─── Exercise material ───
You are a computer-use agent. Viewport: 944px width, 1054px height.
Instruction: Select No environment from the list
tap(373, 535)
───
─── Exercise material ───
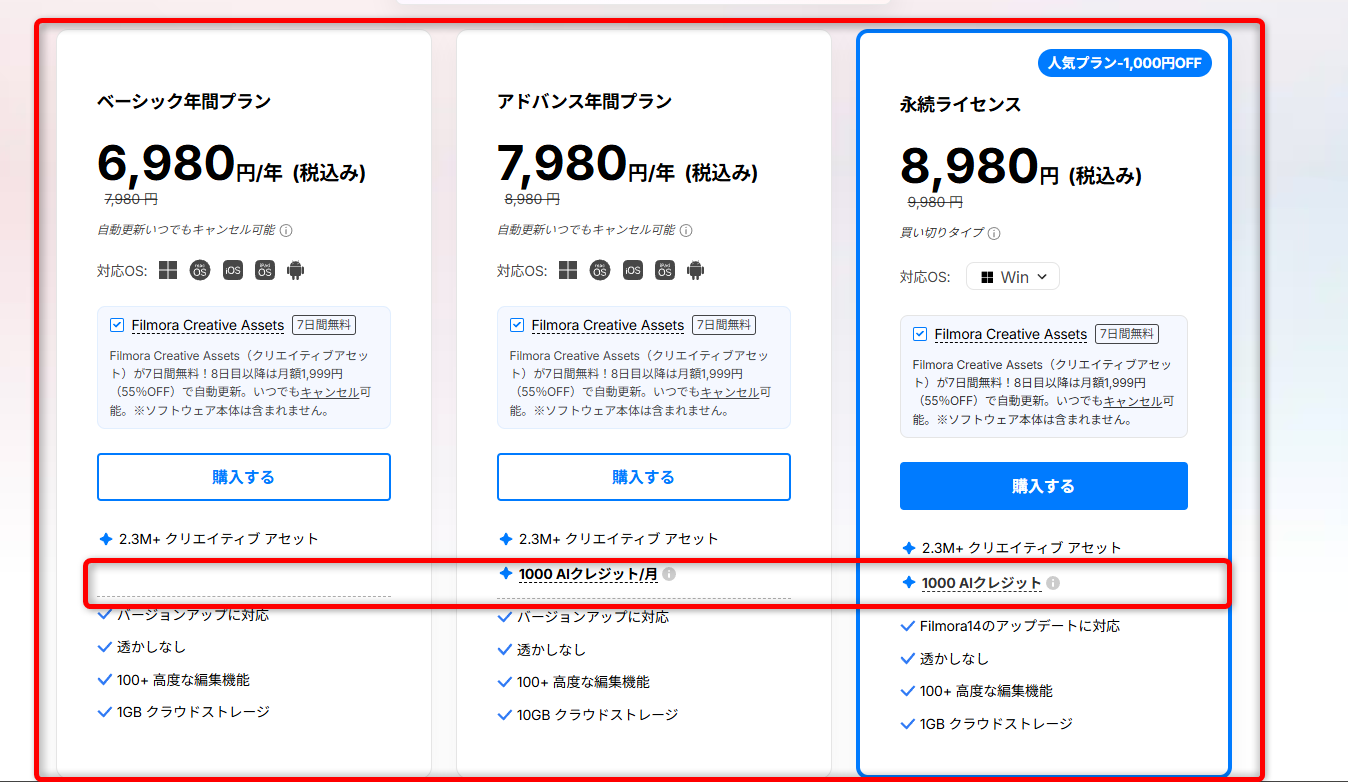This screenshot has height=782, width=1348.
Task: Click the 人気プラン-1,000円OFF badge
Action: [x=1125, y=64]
───
─── Exercise material ───
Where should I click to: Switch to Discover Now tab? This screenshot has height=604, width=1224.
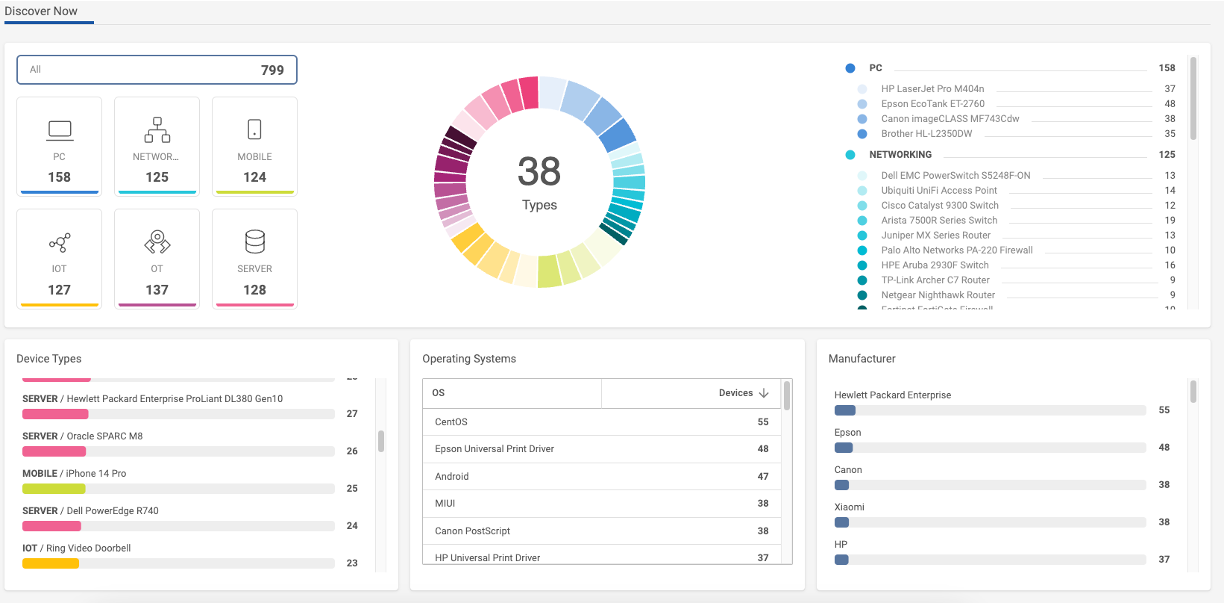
───
- [What you are asked to do]
Copy the records verbatim, from the line that contains "This screenshot has height=782, width=1348." through the line that contains "Action: [x=1125, y=64]", and leave the pictures out.

- [Reply]
This screenshot has height=782, width=1348.
Task: Click the 人気プラン-1,000円OFF badge
Action: [x=1125, y=64]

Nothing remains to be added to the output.